I am not sure I can or should attempt to tell Sara’s story, but I certainly couldn’t do it justice on my own.  But is it fair of me to even consider asking others to share these personal moments, these memories that are theirs and theirs alone?  At first it hadn’t really dawned on me that others would want to keep their own memories sacred and close to their chest.  But the more I ponder it, the more I understand, at least in my own way.

Telling a story - without all the context, the layers of experience, and the background glow of your own love for the person or event that is your protagonist or beloved subject – can come across very empty.  Or maybe you could say the subject matter is comparably muted and emotionally flattened.  It simply won’t mean the same thing to the reader, viewer or listener that it does to you as the person with the memory.  So it starts to beg the question of if it is a worthwhile effort, or not, to tell the world about these events in your loved one’s life?

It’s not a debate where I feel like I know the answer, at least not yet.  But I do know a few things for me to keep pondering as I contemplate this:

  1. Preservation of our memories of Sara is very important to me – and for my kids’ sake, I must continue to pursue at least some form of chronicling of who she was for their benefit.

  2. The beauty of our life experiences with Sara are difficult to properly portray in a way that would help others feel the same things that we have felt. But that doesn't mean we can't try.

  3. Some memories are our own.  They are private, deeply personal moments that have too much meaning in our own lives to possibly share them with others. That's just reality.

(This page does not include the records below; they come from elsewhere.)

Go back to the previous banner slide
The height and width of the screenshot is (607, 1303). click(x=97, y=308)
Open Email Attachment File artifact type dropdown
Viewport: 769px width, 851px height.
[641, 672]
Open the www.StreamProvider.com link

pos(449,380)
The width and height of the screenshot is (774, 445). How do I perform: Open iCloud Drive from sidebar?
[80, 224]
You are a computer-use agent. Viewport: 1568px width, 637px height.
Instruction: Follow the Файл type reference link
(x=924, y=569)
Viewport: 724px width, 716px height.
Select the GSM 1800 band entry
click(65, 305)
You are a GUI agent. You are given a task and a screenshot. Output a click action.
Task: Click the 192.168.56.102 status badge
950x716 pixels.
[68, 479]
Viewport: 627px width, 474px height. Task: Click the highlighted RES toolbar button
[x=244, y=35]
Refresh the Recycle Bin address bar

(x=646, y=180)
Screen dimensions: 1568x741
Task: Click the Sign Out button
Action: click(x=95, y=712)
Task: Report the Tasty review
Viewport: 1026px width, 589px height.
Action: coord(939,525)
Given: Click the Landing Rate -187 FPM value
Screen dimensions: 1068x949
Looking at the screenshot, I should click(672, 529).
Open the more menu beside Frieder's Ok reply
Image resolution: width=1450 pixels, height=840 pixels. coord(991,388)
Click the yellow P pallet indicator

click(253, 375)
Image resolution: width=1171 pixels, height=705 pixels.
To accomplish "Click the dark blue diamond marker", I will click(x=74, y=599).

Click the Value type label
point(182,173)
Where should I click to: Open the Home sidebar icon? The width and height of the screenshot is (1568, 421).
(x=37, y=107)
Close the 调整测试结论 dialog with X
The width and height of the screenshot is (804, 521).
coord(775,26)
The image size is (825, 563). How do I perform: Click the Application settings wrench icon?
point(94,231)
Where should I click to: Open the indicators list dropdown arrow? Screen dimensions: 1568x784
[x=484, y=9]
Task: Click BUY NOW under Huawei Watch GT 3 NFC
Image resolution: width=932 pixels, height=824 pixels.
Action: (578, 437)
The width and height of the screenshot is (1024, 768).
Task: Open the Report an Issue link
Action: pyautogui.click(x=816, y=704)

All that being said, I’m not going to be sharing the story of ‘How I Met Your Mother’ with you tonight. Although I think I could leave you with one paragraph from this giant journal about my first weekend with Sara, that I think is amusing:

…Immediately after the concert I remember briefly meeting Sara’s parents. I recall they were very nice, but I also most vividly remember that her dad Bob had this full beard growing that year. Which, I know, is a weird detail that shouldn’t mean anything. But memories and emotions can be weird sometimes, haha.

And I remember his beard provoked these thoughts in my mind like I would have to live up to some high expectations if I wanted to be with his daughter. Not sure why his beard in particular gave me this impression, but damned if I wasn’t going to try to live up to those bearded expectations…

UPDATE:

Hey all – I just wanted to take a moment to make sure you know that I am doing OK. The above post was an intense one for sure. And it implied some things about my mental state that has raised some concerns.

I’ll admit that what I said here was real, and are the most accurate words I can come up with to represent how I’ve been feeling. But please also know that I have an amazing support system and I am taking the steps needed to make sure I have the help and resources I need to not end up in such a dark place in the future. To be honest there were a number of converging factors that led to these moments, and we’ll know how to watch out for this going forward.

It’s important to me that we don’t shy away from talking about mental health. After all, until someone says something about how they are feeling, it is commonly assumed that they are doing just fine.

I am past this particular wave of grief, but I also know that others are just around the corner. I’m so thankful for the support and love that has been shared with us over these challenging weeks. We’ll get through this!